======== Reading text
In [None]:
!pip -q install langchain tiktoken openai==0.27.2 google-search-results together cohere tiktoken

# Comparing and Evaluating LLMs

In [None]:
import os

os.environ["OPENAI_API_KEY"] = ""
os.environ["COHERE_API_KEY"] = ""
os.environ["TOGETHER_API_KEY"] = ""

In [None]:
!pip show langchain

Name: langchain
Version: 0.0.351
Summary: Building applications with LLMs through composability
Home-page: https://github.com/langchain-ai/langchain
Author: 
Author-email: 
License: MIT
Location: /usr/local/lib/python3.10/dist-packages
Requires: aiohttp, async-timeout, dataclasses-json, jsonpatch, langchain-community, langchain-core, langsmith, numpy, pydantic, PyYAML, requests, SQLAlchemy, tenacity
Required-by: 


## Setting Up the LLMs

In [None]:
overal_temperature = 0.1

In [None]:
from langchain import PromptTemplate, LLMChain
from langchain.chat_models import ChatOpenAI
from langchain.llms import OpenAI

gpt_3_5_turbo = ChatOpenAI(
                    model_name='gpt-3.5-turbo',
                    temperature=overal_temperature,
                    max_tokens = 256,
                    )
================
■ **Requirement**
Copy out the whole LLM comparison notebook word for word, with nothing changed. The lines that come after the LLM comparison notebook have nothing to do with it.
======== Given records
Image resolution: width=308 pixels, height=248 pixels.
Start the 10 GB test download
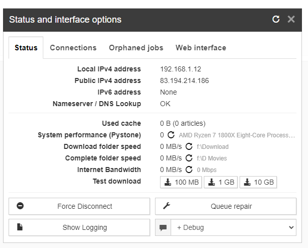coord(258,182)
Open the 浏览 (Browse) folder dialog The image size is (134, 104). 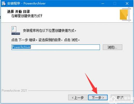(x=112, y=47)
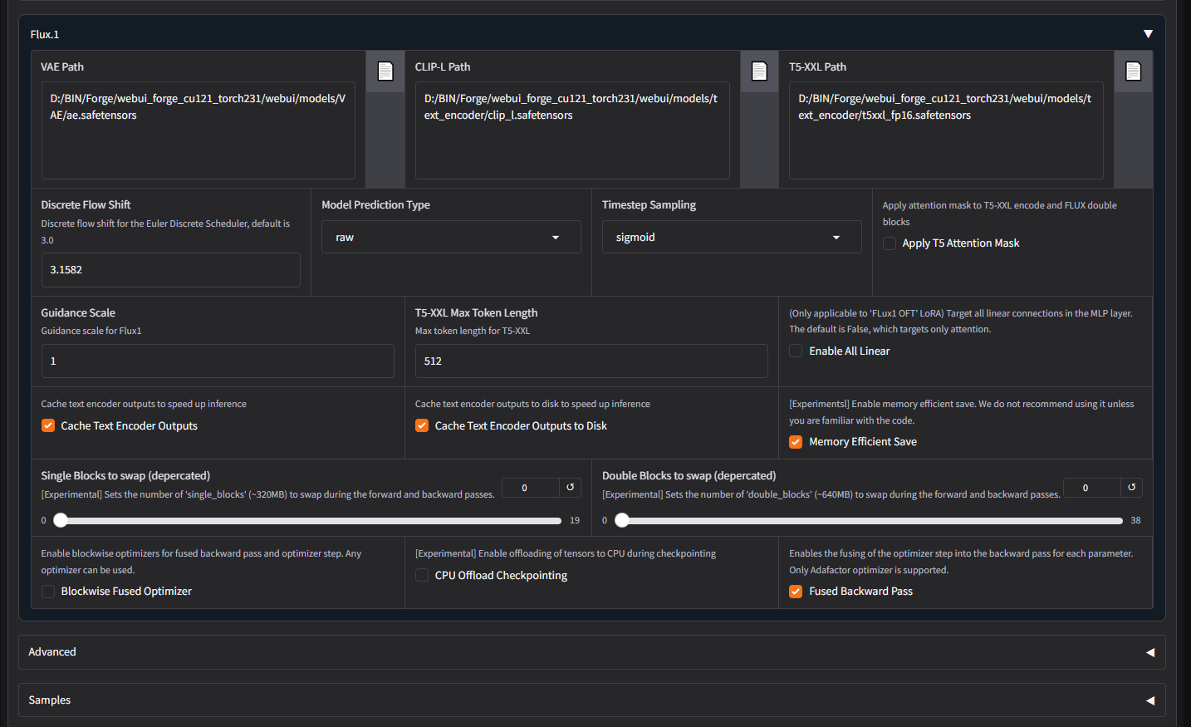Click the CLIP-L Path file browse icon

point(759,71)
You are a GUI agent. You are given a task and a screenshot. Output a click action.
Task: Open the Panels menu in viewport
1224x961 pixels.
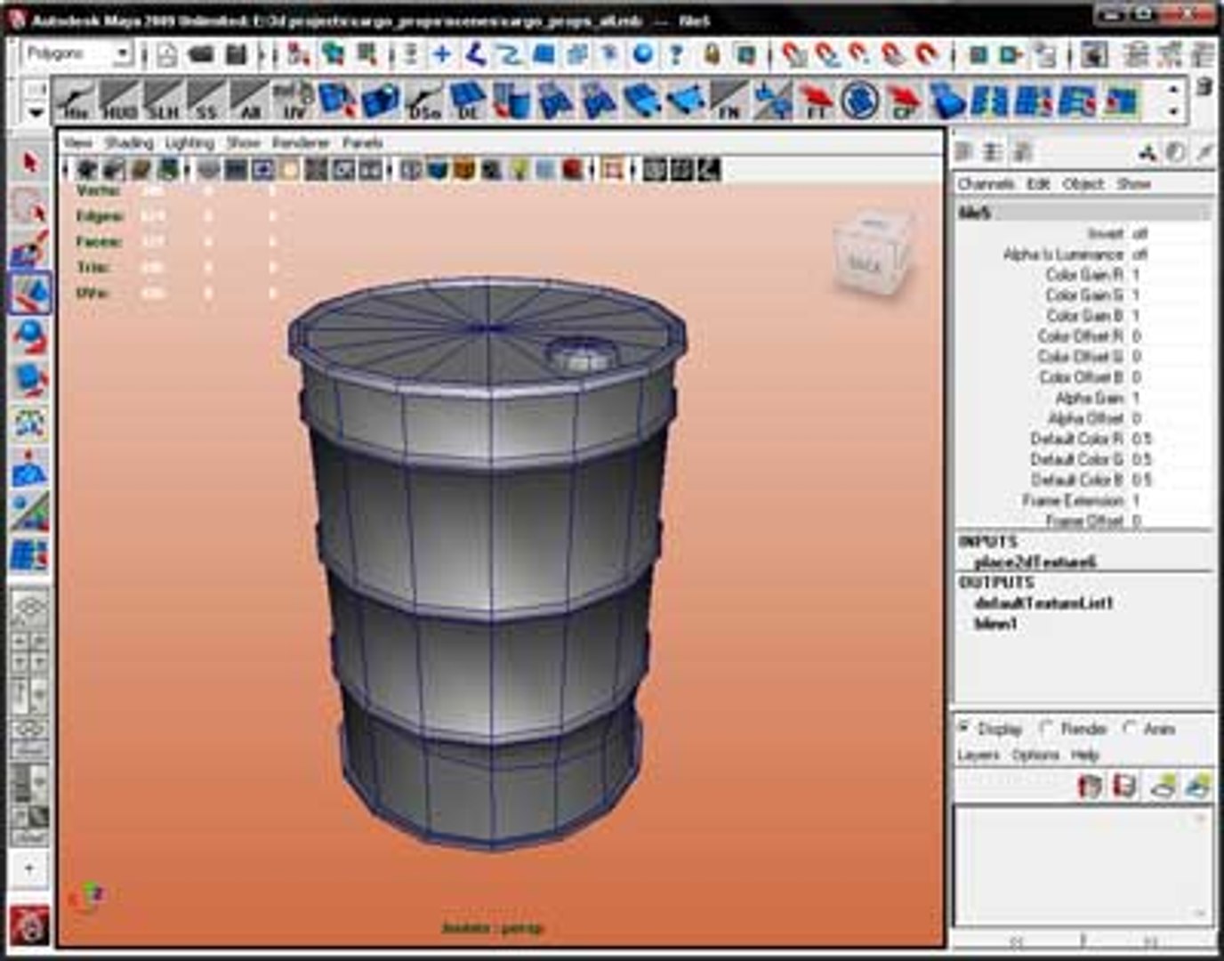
================
■ **Finished task**
In [None]:
!pip -q install langchain tiktoken openai==0.27.2 google-search-results together cohere tiktoken

# Comparing and Evaluating LLMs

In [None]:
import os

os.environ["OPENAI_API_KEY"] = ""
os.environ["COHERE_API_KEY"] = ""
os.environ["TOGETHER_API_KEY"] = ""

In [None]:
!pip show langchain

Name: langchain
Version: 0.0.351
Summary: Building applications with LLMs through composability
Home-page: https://github.com/langchain-ai/langchain
Author: 
Author-email: 
License: MIT
Location: /usr/local/lib/python3.10/dist-packages
Requires: aiohttp, async-timeout, dataclasses-json, jsonpatch, langchain-community, langchain-core, langsmith, numpy, pydantic, PyYAML, requests, SQLAlchemy, tenacity
Required-by: 


## Setting Up the LLMs

In [None]:
overal_temperature = 0.1

In [None]:
from langchain import PromptTemplate, LLMChain
from langchain.chat_models import ChatOpenAI
from langchain.llms import OpenAI

gpt_3_5_turbo = ChatOpenAI(
                    model_name='gpt-3.5-turbo',
                    temperature=overal_temperature,
                    max_tokens = 256,
                    )